◆ ТЕКСТ ДЛЯ ЧТЕНИЯ

________________________________________

Однако дело повисло в воздухе, пока Алек решал, ехать ли ему на положение арендатора на эту ферму посреди мрачных шотландских болот, жить бок о бок со своим унылым и раздражительным братом. Тем временем Карлейль обдумывал предложение стать профессором этики в только что созданном Лондонском университете. Эта возможность представилась ему благодаря поэту Б. Проктору, который познакомил Карлейля с лордом Джеффри.
Фрэнсис, лорд Джеффри, по складу характера, пожалуй, не должен был полюбить Карлейля. Это был добродушный эпикуреец, дружелюбный и готовый помогать своим ближним, когда это в его силах, но неспособный не только почувствовать, а даже понять страстную озабоченность Карлейля судьбами мира. В манере поведения он был мягок в то время, как Карлейль был суров, в политике же был умеренным ортодоксальным консерватором, тогда как Карлейль был непримиримым и неортодоксальным радикалом. Казалось бы, достаточно уже этих различий, чтобы Джеффри счел Карлейля опасным разрушителем. С другой стороны, Карлейль должен был с горечью сравнивать тот легкий успех, который сопутствовал этому человеку в каждом деле, и те неимоверные усилия, которых стоило ему самому каждое его достижение.
Во время встречи с Карлейлем Джеффри был, по-видимому, самым знаменитым адвокатом в Шотландии, но он пользовался также общественной и литературной славой. С тех пор, как он основал «Эдинбургское обозрение», в его карьере не было ни одной заминки. «Эдинбургское обозрение» немедленно встретило отклик у интеллектуально настроенной части богатых консервативных кругов общества как в Шотландии, так и в Англии. Умеренный консерватизм и осторожный утилитаризм этого издания понравился публике, а литературные суждения и предрассудки издателей оказывали решающее влияние и на писателей, и на узкий круг читателей. Из первых издателей остался один Джеффри, и его энтузиазм по поводу журнала, который, как ничто другое, способствовал его литературной славе, теперь уже поугас. Сказалось это прежде всего на содержании «Эдинбургского обозрения», в чем сам Джеффри отдавал себе отчет. К тому же его беспокоило соперничество другого эдинбургского литературного журнала. Этим журналом был «Блэквуд», возрожденный кипучей энергией Джона Уилсона, который писал для него под псевдонимом Кристофер Норт те самые «Ambrosianae Noctes», которые являются для нас. пожалуй, наиболее удобочитаемым и интересным критическим произведением той эпохи.

________________________________________

◆ ФРАГМЕНТ НАБОРА ДАННЫХ
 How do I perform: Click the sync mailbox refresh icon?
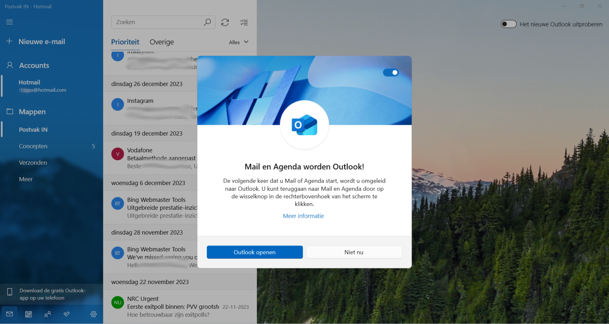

________________________________________

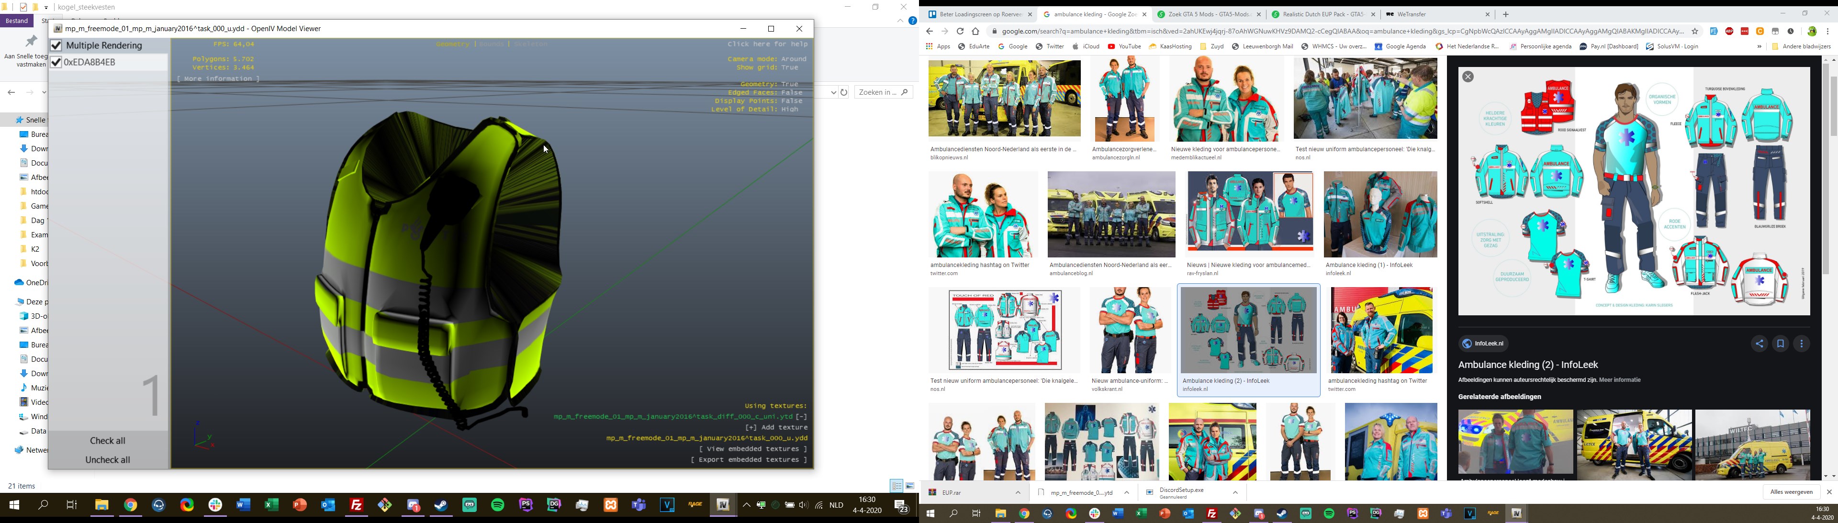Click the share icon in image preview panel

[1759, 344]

________________________________________

◆ ЗАДАЧИ И ЗАДАНИЯ
(a) Выведите дословно часть отрывка о Карлейле и лорде Джеффри, начиная со слов «Однако дело повисло» и далее вплоть до слов «с лордом Джеффри.» включительно.
(b) Напишите продолжение отрывка о Карлейле и лорде Джеффри, начав сразу после его последнего предложения.

◆ ОТВЕТЫ ПО ЗАДАНИЯМ
(a)
Однако дело повисло в воздухе, пока Алек решал, ехать ли ему на положение арендатора на эту ферму посреди мрачных шотландских болот, жить бок о бок со своим унылым и раздражительным братом. Тем временем Карлейль обдумывал предложение стать профессором этики в только что созданном Лондонском университете. Эта возможность представилась ему благодаря поэту Б. Проктору, который познакомил Карлейля с лордом Джеффри.

(b)
Возможно, желанием найти «какого-нибудь умного молодого человека, который писал бы для нас», незадолго перед этим высказанным лордом Джеффри одному лондонскому другу, и объясняется радушный прием, оказанный им Карлейлю; возможно также, что он сразу распознал талант в этом неуклюжем, плохо одетом и странно выражающемся человеке, который явился к нему в дом однажды вечером с письмом от Проктора. Во всяком случае, прием оказался достаточно теплым, чтобы разогнать горькое чувство, оставшееся у Карлейля с тех времен, когда семь лет назад его рукопись, представленная в «Эдинбургское обозрение», была отклонена без всякого объяснения: «ни ответа не дали, ни рукописи не вернули — никакого внимания не обратили, для меня это означало катастрофу, более полную, чем я даже представлял себе!» У Джеффри в кабинете горели две свечи, стол под суконной скатертью был завален книгами, на полках также стояли новые книги, а Джеффри, этот «гомункулус ростом метр пятьдесят», как назвал его Саути, любезно вел беседу о немецкой романтической литературе, о Гете, о последнем переводе Карлейля из немецких романтиков. Карлейлю приходилось раньше видеть Джеффри, и не только в суде, и он смотрел на него, как на своего рода красивую игрушку, «хрупкую, прелестную, изящную фигурку» с блестящими черными глазами, овальным лицом, выражение которого мгновенно менялось от серьезного к веселому, с ясным, мелодичным голосом и, к сожалению, с каким-то хихикающим смехом. Вскоре лорд Джеффри вместе с женой навестил Карлейлей. Он пришел в восторг от Джейн, и Карлейль писал своему брату Джону, что Джеффри «несомненно самый симпатичный из знакомых мне литераторов».